Le verbe colérer, qui signifiait être ou se mettre en colère, est tombé en désuétude depuis longtemps. Ne subsiste plus que son antonyme, décolérer, mais qui n’est curieusement employé qu’à la forme négative – comme pour souligner que les Français, toujours en rogne, ne décolèrent pas. Et quand la coupe déborde, le pays sort de ses gonds, monte sur ses grands chevaux, s’étrangle, suffoque, trépigne, rugit ou explose de colère. 

Il suffit parfois d’un seul mot pour exprimer une multitude de mécontentements. En 2004, malgré la loi d’urgence qui interdisait de manifester, les habitants du Caire ont vu une poignée de protestataires brandir des pancartes sur lesquelles était simplement inscrit Kifâya, c’est-à-dire « ça suffit ! » en arabe. Beaucoup d’Égyptiens se sont reconnus dans ce slogan énigmatique que chacun pouvait interpréter à sa guise : assez de corruption, assez de misère, assez d’arrestations arbitraires, assez de torture en prison, assez de collusion avec les États-Unis ou assez de Moubarak… 

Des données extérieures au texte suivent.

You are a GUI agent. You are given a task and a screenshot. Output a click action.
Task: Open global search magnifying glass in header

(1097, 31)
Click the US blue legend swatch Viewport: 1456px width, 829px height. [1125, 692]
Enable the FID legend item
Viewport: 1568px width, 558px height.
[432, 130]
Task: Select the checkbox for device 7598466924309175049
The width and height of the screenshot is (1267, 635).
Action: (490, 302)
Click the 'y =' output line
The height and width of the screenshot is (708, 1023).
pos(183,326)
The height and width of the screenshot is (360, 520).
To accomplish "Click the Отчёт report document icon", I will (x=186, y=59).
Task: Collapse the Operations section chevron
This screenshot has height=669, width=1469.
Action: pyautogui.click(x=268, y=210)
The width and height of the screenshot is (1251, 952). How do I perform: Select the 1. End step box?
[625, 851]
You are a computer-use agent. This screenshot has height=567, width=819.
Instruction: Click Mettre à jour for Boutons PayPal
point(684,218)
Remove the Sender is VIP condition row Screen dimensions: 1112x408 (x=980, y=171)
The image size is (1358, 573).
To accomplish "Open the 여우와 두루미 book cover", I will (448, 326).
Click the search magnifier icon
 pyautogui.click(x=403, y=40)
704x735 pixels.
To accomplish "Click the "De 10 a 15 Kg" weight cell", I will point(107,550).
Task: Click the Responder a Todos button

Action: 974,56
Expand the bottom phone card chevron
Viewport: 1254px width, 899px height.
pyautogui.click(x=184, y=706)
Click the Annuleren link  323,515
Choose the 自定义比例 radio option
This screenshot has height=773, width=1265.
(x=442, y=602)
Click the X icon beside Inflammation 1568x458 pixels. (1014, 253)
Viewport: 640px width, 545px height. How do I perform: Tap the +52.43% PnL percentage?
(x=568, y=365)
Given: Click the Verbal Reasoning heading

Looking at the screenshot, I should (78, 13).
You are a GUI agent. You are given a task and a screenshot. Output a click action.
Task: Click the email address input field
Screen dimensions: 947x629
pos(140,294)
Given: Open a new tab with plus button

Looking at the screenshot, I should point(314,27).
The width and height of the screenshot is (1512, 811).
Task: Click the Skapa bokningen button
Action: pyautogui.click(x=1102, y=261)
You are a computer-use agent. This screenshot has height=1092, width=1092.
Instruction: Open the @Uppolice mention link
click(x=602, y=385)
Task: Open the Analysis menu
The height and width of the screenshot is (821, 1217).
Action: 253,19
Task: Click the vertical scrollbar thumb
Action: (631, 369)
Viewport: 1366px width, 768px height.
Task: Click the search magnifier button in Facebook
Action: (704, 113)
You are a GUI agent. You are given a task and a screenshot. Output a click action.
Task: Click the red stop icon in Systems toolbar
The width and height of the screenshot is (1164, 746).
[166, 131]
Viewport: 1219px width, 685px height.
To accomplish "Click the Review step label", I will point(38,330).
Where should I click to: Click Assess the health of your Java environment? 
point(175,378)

Des millions de Français se sentiraient-ils représentés par un simple « Ça suffit » ? Quelle serait, aux yeux de chacun, la goutte d’eau qui aurait fait déborder le vase ? Le chômage persistant ? La hausse du prix des carburants ? La limitation de vitesse à 80 kilomètres par heure ? L’« affaire d’État » Benalla ? 

Même dans cet îlot privilégié qu’est la France – l’un des rares pays au monde à bénéficier à la fois de démocratie, de prospérité, d’une sécurité sociale, d’un climat tempéré, d’un patrimoine et d’une production culturelle enviés –, la colère gronde. Le problème, c’est qu’il ne suffit pas de dire ça suffit.